President Obama signed FATCA into law on March 18, 2010 as a funding provision of the Hiring Incentives to Restore Employment Act (HIRE). ((Foreign Account Tax Compliance Act, IRS.gov. https://www.irs.gov/businesses/corporations/foreign-account-tax-compliance-act-fatca (last updated Sept. 13, 2016); Murray, supra note 1, at 554.)) Congress and the President implemented FATCA to encourage tax compliance and to help close offshore tax loopholes. ((Crawford v. U.S. Dep’t of Treasury, No. 3:15-cv-250, 2015 WL 5697552, at 1* (S.D. Ohio 2015).)) The Act accomplishes these goals in two main ways. First, it encourages FFIs to enter into agreements with the U.S. government and to disclose basic identifying information regarding any of their accounts held by U.S. citizens. ((See id. at 2*.)) Second, it encourages U.S. citizens to report any offshore accounts in their name. ((See id. at 2*.)) It is important to note that FATCA construes FFI broadly to include foreign banks, investment funds, hedge funds, private equity funds, insurance companies, securitization vehicles and broker-dealers. ((Song, supra note 2, at 701.))

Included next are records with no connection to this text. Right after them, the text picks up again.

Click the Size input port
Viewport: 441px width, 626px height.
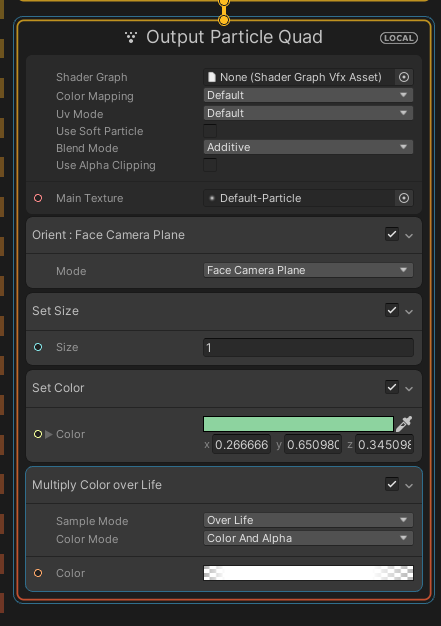click(38, 347)
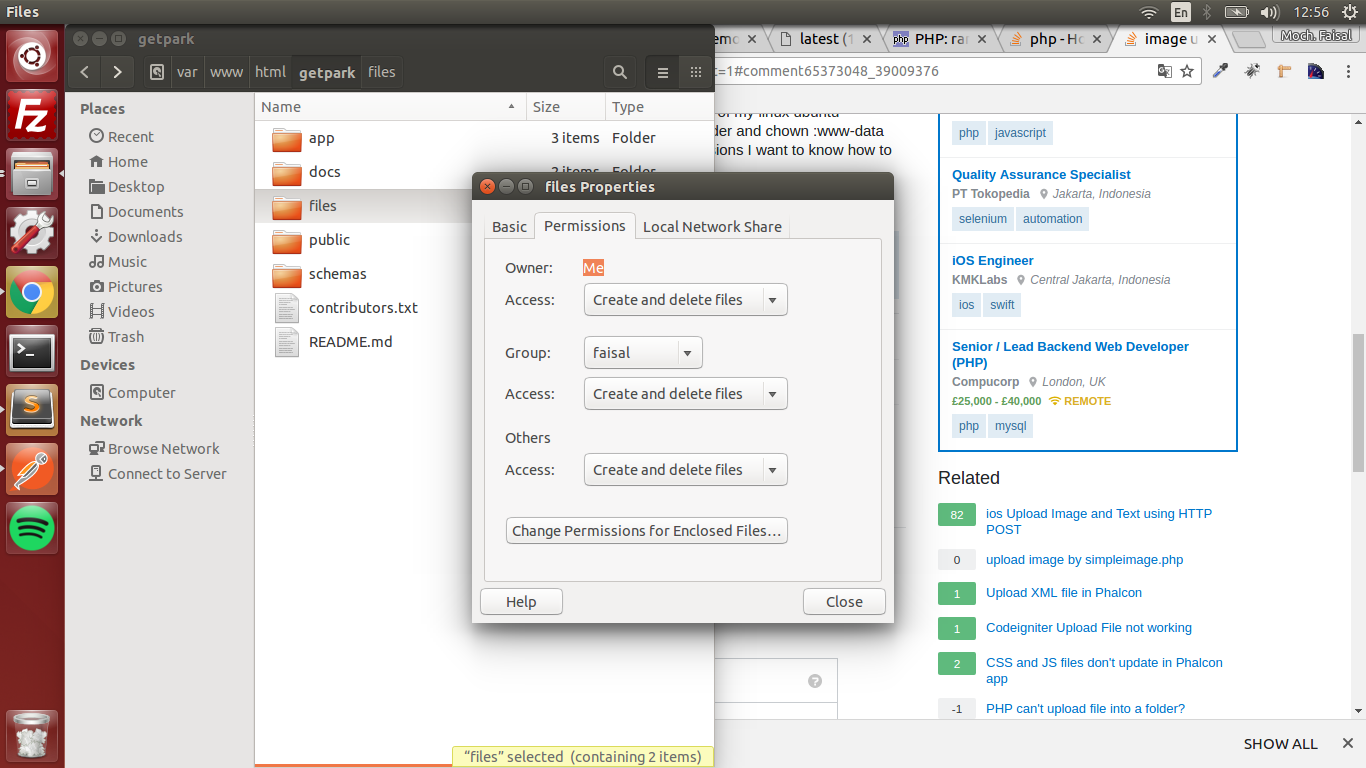This screenshot has width=1366, height=768.
Task: Click the html breadcrumb in path bar
Action: 270,72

FATCA contains no criminal provisions. ((See Murrary, supra note 1, at 555.)) The Act, however, incentivizes compliance from FFIs and individual U.S. citizens through two separate 30% withholding taxes. If an FFI fails to enter into a FATCA agreement, a 30% withholding tax, paid to the IRS, applies to all the institution’s U.S.-sourced income. Additionally, any individual U.S. citizen with offshore accounts in a FATCA compliant FFI that fails to identify themselves as a U.S. taxpayer becomes subject to a required 30% withholding tax from the FFI in control of their account. ((Crawford, 2015 WL 567552, at 2*.))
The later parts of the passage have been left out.